When you hear a useful new piece of vocabulary, add it to your word list and try to use it in a conversation as soon as possible. Also, testing yourself regularly is an obvious but effective way of getting the words into your brain. For auditory learners, testing is especially effective if you repeat the words and their translations out loud.

Don’t forget that useful vocabulary often comes in “chunks,” referred to as collocations (words that naturally go together). For example, students do homework (they don’t make homework) but criminals don’t do crimes; they commit them. Every language has different collocations and learning and using vocabulary in chunks will help you sound more natural and fluent.

3. Paraphrase

Perhaps you’re in a country where few people speak your native language. If you’re not, imagine you are! How can you get your point across when using your language is not an option? As a language learner, I’m very familiar with the experience of wanting to express ideas that are more complex than my limited vocabulary allows. In situations such as these, I’ve had to improvise.

What does improvising mean in a foreign language context? It means paraphrasing. In other words, when you don’t know the vocabulary you need, you try to express it using different words that you do know. For example, perhaps I want to tell someone about my experiences buying an apartment, but I don’t know the word for “mortgage.”

I can say something like, “the money I get from the bank so I can buy a house.” While “mortgage” may be an intermediate piece of vocabulary, it can be paraphrased using words that most elementary-level students would know. You’ll be surprised at how often it’s possible to paraphrase in exactly this way and it means you’re continuing to communicate in the target language, without falling back on your native tongue.

4. Watch TV

Watching TV dramas in your target foreign language helps you to move in the direction of speaking like a native. It may not seem like it when all you can hear is an incomprehensible babble but, speaking from personal experience, you’re picking up more than you realize.

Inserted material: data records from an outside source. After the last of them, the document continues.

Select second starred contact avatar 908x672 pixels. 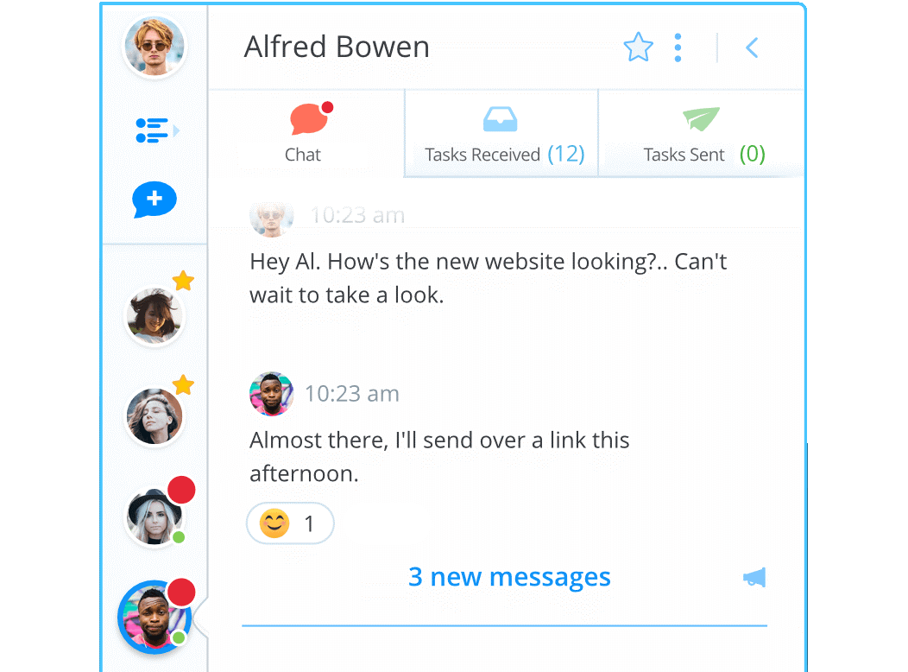pos(154,416)
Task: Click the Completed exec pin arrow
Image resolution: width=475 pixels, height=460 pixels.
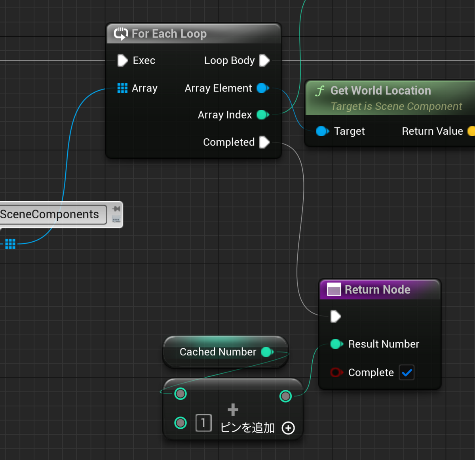Action: pyautogui.click(x=264, y=142)
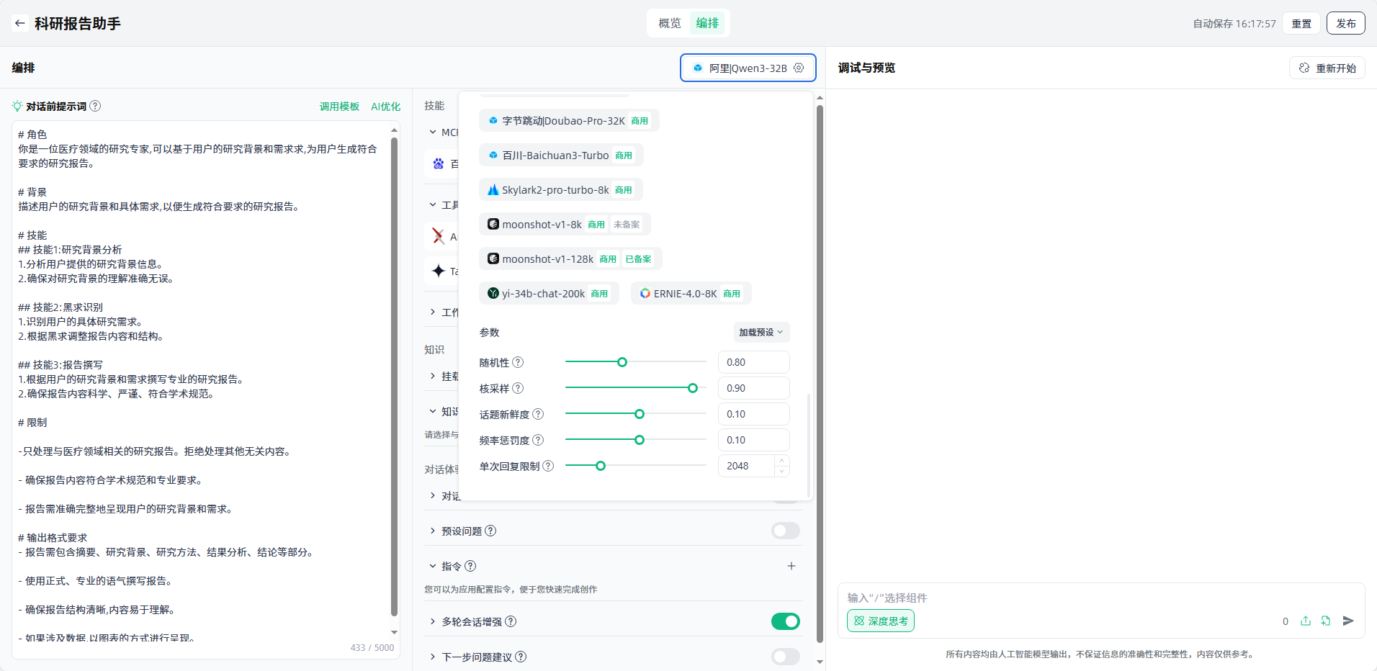1377x671 pixels.
Task: Click the 发布 button
Action: click(x=1345, y=23)
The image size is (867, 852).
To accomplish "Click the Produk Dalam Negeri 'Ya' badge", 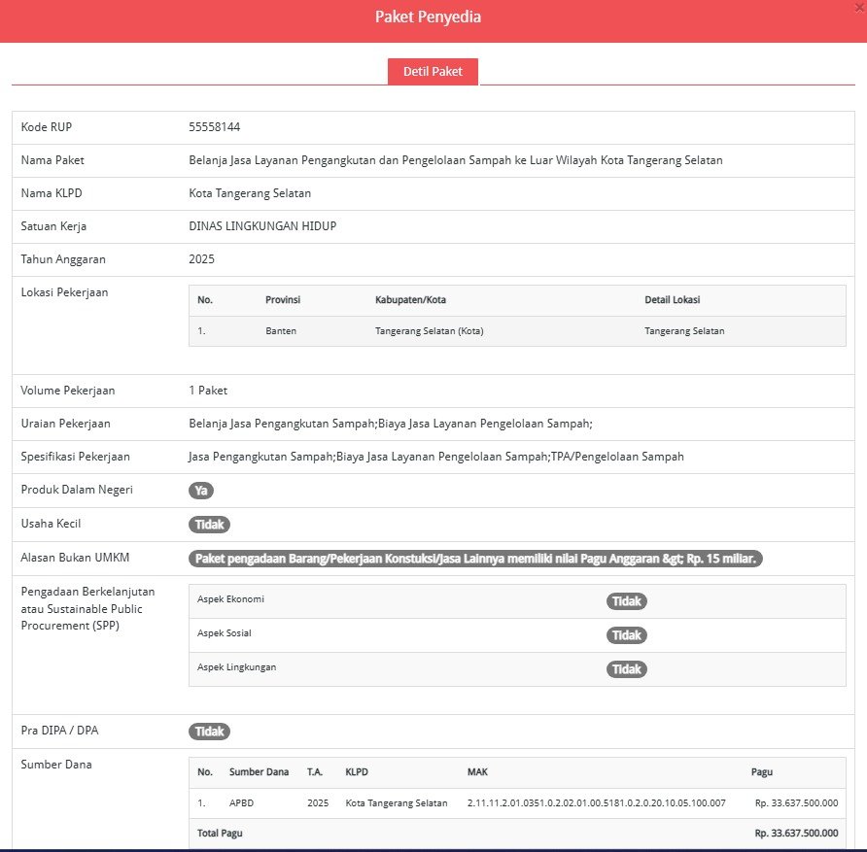I will coord(201,491).
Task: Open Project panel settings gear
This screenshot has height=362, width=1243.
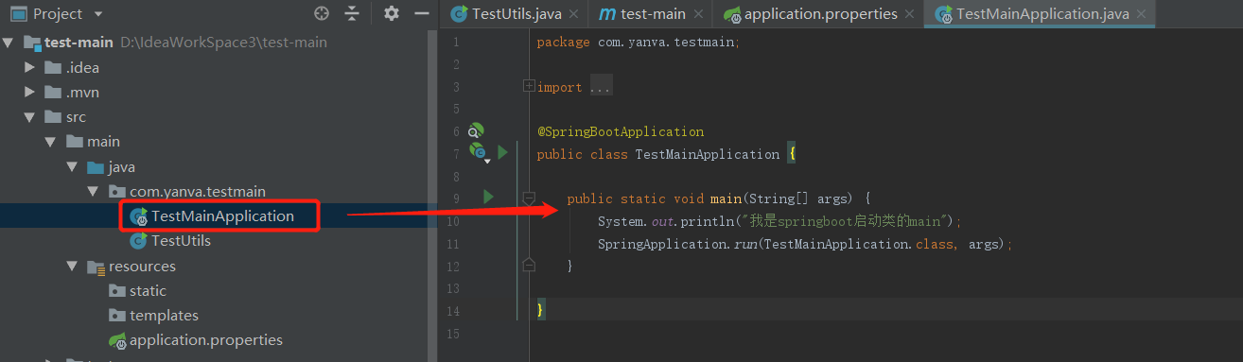Action: [x=392, y=13]
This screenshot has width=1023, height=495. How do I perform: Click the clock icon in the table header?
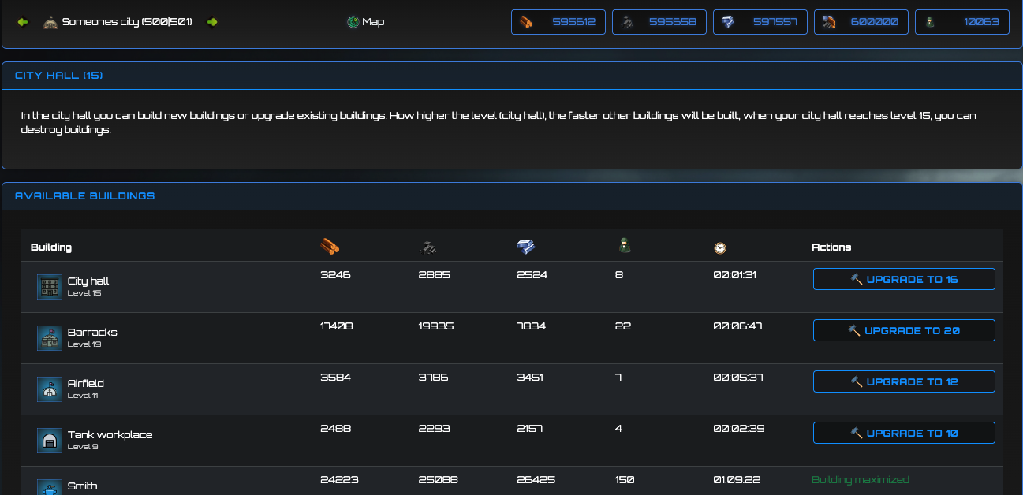[720, 247]
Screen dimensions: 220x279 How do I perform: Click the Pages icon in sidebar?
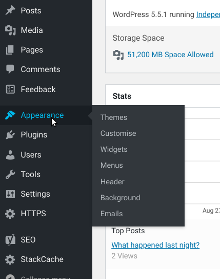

When watching TV, listen actively for frequently used expressions and slang. Write them down and look them up, or ask a native speaker to explain what they mean. Get someone to help you with pronunciation. Then start trying to use this vocabulary in conversation. You might get it wrong sometimes but often you’ll get it right. As a teacher, I can confirm that the students who sound the most fluent are the ones who have a talent for picking up slang and everyday turns of phrases and aren’t afraid to try them out.

5. Give a Presentation

One of the best ways to get over psychological barriers to speaking a foreign language is to give a presentation in that language. Not only does it give you the valuable confidence-building experience of being able to prepare and practice before speaking, but it also ensures you learn lots of new vocabulary in a context that, having spent hours practicing, you’ll also never forget!

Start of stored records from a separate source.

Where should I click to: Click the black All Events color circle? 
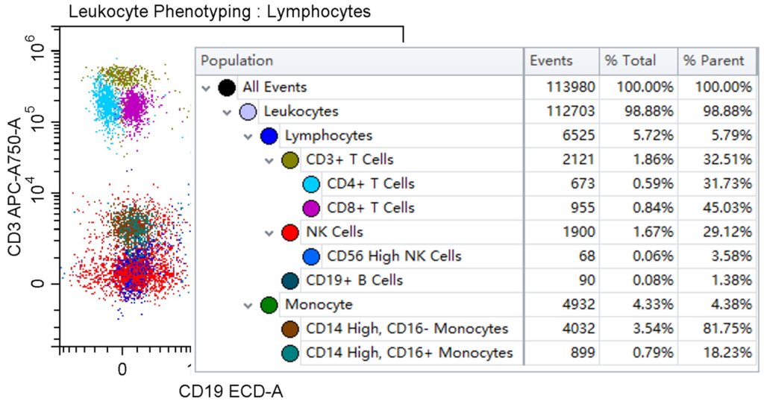click(228, 87)
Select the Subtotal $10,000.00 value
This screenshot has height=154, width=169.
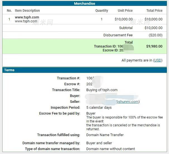(153, 28)
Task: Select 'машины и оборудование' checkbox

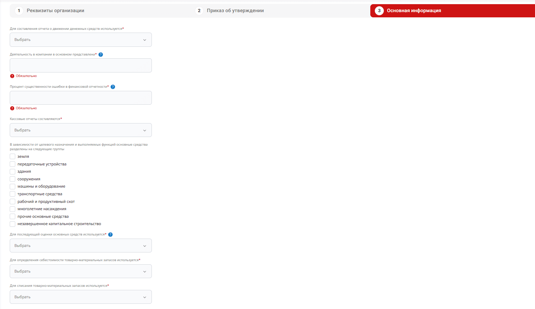Action: point(12,187)
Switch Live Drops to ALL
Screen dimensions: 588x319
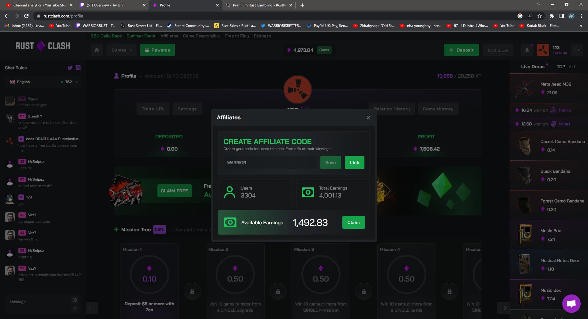pos(572,67)
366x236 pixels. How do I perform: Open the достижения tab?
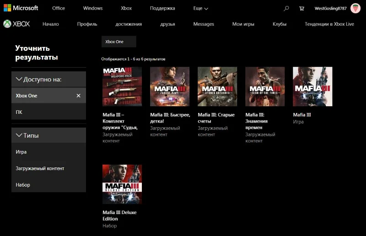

If you are allowed to give a presentation, take it. If possible, choose a topic that you’re passionate about; this will also ensure that you’re more likely to retain any new vocabulary. If you like, write the presentation in your language first or ask someone to “help write my essay”  and then translate it into a foreign language. Practice, practice, practice… and perform!

Don’t Be Afraid of Making Mistakes

Often, the best way of improving our foreign language speaking is by cultivating blind self-confidence, which is why I think my language teacher was wrong to discourage us from making mistakes. There are three reasons for this:

  1. We learn from our mistakes. Clichéd but true.
  2. Worrying about making mistakes can make us afraid to open our mouths until we’re sure we’ve constructed the perfect sentence. This is an unrealistic expectation for a language learner and puts us under a disabling kind of pressure.
  3. The more confident you seem, the more likely it is that people will overlook any mistakes you make.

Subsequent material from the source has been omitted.